First came Brad Pitt who was talked into hosting a show last year on the cult folkie Nick Drake by producer Dave Barber, a Drake obsessive who had cottoned on to the fact that the film star had played the English artist's music at his wedding to Jennifer Aniston.

Douglas says she quickly saw the value of Barber's idea.

"How do we get attention for it so that more people know about the influence of Nick Drake? If we haven't got attention for it, only the people who already love Nick Drake are going to tune in," she says. "I see part of our mission as being able to explain the importance of people like Nick Drake. I've never seen so many column inches on anything as there were on Brad Pitt. It was everywhere."

After Brad came Johnny Depp. The actor presented Rebel Without A Cause - The James Dean Story in September. Johnny Depp is the "epitome of cool in cinema now", sighs the Radio 2 head. "When you are talking about doing James Dean, you can't get a parallel as great as Johnny Depp."

The Johnny Depp project was brought in to Radio 2 courtesy of Bob Geldof's production company Ten Alps. "They had a relationship with Johnny. I don't think it was directly through Bob," says Douglas.

"The most extraordinary people do radio - because it's very easy and is not about how you look - and passion induces people to do the most extraordinary things. The main thing is to never assume they're going to say no."

And so Robert Downey Jr will tomorrow present the first in a two-part series on Charlie Chaplin called Smile - The Genius of Charlie Chaplin.

"I wanted to do Chaplin, that was my first commission, but it has taken nearly two years to come to fruition," says Douglas. "They've got access to stuff that's not been heard, from a written archive in France."

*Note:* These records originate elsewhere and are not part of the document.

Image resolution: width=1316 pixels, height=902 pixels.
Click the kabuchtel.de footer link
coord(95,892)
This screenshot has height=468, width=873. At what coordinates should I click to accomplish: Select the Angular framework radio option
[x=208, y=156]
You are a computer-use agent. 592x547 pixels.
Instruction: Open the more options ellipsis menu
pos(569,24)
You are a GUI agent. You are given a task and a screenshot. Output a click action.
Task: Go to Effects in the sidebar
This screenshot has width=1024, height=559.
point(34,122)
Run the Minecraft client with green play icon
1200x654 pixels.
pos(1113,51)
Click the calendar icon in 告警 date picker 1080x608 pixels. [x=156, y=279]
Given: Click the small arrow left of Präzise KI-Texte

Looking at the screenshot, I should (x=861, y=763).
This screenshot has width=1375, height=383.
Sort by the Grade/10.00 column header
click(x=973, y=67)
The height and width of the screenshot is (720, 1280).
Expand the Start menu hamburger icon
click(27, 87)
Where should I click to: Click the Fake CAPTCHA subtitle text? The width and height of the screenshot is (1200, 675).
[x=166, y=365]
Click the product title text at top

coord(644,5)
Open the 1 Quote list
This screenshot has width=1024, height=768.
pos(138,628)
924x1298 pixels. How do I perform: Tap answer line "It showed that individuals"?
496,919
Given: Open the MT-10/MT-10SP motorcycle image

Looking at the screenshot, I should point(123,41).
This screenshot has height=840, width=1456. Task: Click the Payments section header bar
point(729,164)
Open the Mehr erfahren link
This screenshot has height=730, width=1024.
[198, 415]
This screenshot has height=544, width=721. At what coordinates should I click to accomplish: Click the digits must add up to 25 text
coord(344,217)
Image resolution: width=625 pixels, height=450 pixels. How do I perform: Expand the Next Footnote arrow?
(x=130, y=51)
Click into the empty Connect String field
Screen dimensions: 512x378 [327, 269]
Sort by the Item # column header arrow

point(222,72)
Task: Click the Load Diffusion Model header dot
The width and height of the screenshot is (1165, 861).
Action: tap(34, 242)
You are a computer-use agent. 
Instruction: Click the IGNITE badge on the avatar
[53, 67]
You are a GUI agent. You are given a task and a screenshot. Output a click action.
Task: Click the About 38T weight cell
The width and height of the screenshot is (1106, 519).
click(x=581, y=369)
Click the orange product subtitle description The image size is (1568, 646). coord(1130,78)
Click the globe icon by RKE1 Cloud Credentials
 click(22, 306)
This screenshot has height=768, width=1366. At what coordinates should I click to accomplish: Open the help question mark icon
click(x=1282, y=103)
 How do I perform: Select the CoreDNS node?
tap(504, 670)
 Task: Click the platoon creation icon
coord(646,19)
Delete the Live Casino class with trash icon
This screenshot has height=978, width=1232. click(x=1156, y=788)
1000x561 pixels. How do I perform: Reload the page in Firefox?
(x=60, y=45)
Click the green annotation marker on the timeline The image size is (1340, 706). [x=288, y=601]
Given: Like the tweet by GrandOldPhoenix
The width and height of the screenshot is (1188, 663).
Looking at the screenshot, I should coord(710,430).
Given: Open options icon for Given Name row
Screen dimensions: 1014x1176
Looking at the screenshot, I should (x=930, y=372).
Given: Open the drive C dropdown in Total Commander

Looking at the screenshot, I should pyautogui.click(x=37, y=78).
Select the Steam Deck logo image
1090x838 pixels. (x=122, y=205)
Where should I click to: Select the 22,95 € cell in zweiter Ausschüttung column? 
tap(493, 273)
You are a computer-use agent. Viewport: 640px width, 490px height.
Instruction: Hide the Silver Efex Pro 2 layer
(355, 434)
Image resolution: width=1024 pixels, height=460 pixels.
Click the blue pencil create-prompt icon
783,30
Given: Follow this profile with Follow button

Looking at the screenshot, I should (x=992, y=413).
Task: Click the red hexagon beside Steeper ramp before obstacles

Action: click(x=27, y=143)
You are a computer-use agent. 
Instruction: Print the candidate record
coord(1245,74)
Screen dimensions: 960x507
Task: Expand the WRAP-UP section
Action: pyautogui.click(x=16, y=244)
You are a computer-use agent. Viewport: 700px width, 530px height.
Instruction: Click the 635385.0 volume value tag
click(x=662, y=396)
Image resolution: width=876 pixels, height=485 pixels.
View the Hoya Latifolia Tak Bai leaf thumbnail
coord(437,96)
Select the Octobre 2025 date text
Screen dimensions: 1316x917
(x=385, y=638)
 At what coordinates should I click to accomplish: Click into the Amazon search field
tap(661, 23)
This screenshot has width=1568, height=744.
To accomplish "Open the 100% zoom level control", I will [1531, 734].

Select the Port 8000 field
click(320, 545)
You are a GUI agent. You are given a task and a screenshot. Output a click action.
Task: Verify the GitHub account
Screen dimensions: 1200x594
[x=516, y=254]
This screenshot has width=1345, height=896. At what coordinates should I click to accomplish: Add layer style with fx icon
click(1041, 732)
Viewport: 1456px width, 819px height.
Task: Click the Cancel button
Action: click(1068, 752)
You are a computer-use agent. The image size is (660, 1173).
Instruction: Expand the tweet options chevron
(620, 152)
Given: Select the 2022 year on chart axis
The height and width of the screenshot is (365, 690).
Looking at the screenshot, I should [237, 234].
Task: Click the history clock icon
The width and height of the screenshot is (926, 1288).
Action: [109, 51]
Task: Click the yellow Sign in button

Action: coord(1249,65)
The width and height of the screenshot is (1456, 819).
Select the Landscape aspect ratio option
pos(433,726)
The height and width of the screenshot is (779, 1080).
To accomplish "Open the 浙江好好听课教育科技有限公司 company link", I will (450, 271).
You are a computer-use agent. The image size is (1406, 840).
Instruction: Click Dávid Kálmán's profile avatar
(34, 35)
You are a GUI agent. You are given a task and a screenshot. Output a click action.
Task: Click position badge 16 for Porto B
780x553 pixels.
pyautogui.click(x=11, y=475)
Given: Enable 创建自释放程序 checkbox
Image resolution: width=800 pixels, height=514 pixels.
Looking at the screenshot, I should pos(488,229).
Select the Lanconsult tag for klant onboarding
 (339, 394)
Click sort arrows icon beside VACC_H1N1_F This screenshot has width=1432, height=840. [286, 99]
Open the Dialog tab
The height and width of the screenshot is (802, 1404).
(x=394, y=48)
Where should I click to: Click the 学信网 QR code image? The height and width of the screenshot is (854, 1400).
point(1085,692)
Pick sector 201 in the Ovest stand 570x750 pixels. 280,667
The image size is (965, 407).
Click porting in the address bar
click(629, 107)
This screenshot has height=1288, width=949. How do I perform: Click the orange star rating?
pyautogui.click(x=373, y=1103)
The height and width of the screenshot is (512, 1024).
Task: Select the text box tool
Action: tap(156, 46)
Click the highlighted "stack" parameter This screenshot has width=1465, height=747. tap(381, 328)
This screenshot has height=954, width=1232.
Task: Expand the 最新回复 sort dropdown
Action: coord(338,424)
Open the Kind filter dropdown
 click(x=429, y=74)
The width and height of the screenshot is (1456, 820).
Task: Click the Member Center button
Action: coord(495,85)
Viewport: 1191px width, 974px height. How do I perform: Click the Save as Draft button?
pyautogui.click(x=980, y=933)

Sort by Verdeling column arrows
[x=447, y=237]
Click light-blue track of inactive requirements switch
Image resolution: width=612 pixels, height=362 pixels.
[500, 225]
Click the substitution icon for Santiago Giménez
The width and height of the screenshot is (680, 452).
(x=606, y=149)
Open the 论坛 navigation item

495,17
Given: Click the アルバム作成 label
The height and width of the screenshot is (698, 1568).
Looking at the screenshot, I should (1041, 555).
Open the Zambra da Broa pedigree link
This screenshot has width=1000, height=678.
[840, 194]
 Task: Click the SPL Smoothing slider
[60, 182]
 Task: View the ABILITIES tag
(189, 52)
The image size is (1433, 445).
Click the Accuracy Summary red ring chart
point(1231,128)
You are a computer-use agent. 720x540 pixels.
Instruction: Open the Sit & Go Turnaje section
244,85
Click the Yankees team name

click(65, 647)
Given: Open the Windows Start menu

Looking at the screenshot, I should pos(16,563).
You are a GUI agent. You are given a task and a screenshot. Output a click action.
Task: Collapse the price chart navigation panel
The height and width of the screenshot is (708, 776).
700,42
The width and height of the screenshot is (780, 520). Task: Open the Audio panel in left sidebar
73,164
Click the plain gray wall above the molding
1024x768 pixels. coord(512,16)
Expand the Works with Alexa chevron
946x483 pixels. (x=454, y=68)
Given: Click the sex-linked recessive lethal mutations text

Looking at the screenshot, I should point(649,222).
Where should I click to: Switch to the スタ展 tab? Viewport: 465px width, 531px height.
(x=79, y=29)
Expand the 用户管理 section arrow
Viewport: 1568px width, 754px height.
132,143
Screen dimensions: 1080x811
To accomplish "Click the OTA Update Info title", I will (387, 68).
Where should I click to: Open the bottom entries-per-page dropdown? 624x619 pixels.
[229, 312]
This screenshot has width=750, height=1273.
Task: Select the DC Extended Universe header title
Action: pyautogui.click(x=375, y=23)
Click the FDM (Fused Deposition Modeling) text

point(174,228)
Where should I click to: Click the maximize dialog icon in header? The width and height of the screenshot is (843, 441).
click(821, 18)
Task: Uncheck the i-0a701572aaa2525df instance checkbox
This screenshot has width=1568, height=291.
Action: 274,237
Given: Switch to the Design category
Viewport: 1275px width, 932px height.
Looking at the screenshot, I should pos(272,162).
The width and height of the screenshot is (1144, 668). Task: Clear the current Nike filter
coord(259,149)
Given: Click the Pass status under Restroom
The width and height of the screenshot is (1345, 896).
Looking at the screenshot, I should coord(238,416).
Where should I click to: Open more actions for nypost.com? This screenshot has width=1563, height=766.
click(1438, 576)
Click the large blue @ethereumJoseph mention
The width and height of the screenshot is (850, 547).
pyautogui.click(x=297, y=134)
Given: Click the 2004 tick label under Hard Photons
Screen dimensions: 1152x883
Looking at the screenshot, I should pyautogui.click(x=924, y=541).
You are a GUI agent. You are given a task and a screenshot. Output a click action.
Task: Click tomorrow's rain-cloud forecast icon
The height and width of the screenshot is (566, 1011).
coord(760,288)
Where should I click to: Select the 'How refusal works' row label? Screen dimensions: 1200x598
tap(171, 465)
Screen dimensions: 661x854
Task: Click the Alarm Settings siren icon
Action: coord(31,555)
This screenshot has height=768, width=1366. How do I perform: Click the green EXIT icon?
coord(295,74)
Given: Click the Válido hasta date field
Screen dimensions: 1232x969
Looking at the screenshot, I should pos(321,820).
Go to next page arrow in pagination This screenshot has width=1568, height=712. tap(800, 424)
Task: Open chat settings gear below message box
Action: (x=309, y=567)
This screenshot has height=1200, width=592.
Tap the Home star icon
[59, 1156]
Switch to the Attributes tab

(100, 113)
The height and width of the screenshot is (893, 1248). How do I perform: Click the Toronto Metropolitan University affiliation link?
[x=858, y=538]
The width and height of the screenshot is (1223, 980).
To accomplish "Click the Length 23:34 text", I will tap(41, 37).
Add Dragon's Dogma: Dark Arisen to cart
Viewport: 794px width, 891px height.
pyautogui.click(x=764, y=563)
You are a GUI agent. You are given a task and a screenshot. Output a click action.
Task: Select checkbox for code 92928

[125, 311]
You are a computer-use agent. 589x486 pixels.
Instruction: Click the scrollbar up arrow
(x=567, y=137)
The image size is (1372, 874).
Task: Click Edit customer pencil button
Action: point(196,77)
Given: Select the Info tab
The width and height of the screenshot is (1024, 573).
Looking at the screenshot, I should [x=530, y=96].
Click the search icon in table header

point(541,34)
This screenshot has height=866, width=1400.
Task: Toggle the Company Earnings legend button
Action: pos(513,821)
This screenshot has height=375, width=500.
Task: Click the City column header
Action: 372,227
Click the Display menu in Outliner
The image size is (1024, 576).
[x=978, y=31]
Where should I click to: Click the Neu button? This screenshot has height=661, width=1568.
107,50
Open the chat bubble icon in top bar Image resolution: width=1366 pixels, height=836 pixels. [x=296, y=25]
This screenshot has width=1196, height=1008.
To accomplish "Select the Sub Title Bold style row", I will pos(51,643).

So does Radio2 want to be known as the station that gets the stars to present for it?

"No, no," says Douglas, instantly and somewhat surprisingly. "What happened this time was that there was just a rush of them. We never just go for big names and I'm just as proud of [producer] Paul Sexton's stuff we did on the Rolling Stones.

"Russell Davies did something on Tommy Dorsey that was brilliant. People talk a lot about Tommy Dorsey, but I feel, having listened to the series, that I know the man and how he did his music in a way I never did before."

She will not, however, go with a project just because of a celebrity involvement. "I hope that we never put this name on that, just because it's a name. I don't sit down and say: 'Who are my favourite actors? Let's get them.' That would be the way to insanity and, actually, the programmes wouldn't be very good - it would be obvious they weren't authentic."

It has been quite a journey for Douglas, whose first experience of music was watching David Essex at Newcastle City Hall, and who, as a teenage girl was nervous at watching the Seventies doo-wop outfit Darts.

"I remember sitting in the front row terrified of the Darts singer Den Hegarty, because all the papers had said that he was the mad man of music and that he would dive into the crowd," she says.Now when she goes to watch her hero Bruce Springsteen, she gets the chance to talk to him after the show. When - for work - she went to the Radio 2-supported South By Southwest music festival in Austin, Texas, she watched Kaiser Chiefs perform an impromptu gig in an alley way.

"I was with Mark Radcliffe and it was one of those afternoons which was just magical. They were so brilliant, it absolutely blew me away. I've seen them loads of times since."

Douglas is by now gushing with excitement. "Don't you think that when I get to go to South by Southwest, with Mark Lamarr, Stuart Maconie, Mark Radcliffe, Bob Harris and Steve Lamacq, such fantastic people..." she trails off. "How privileged is that? That's not a job!"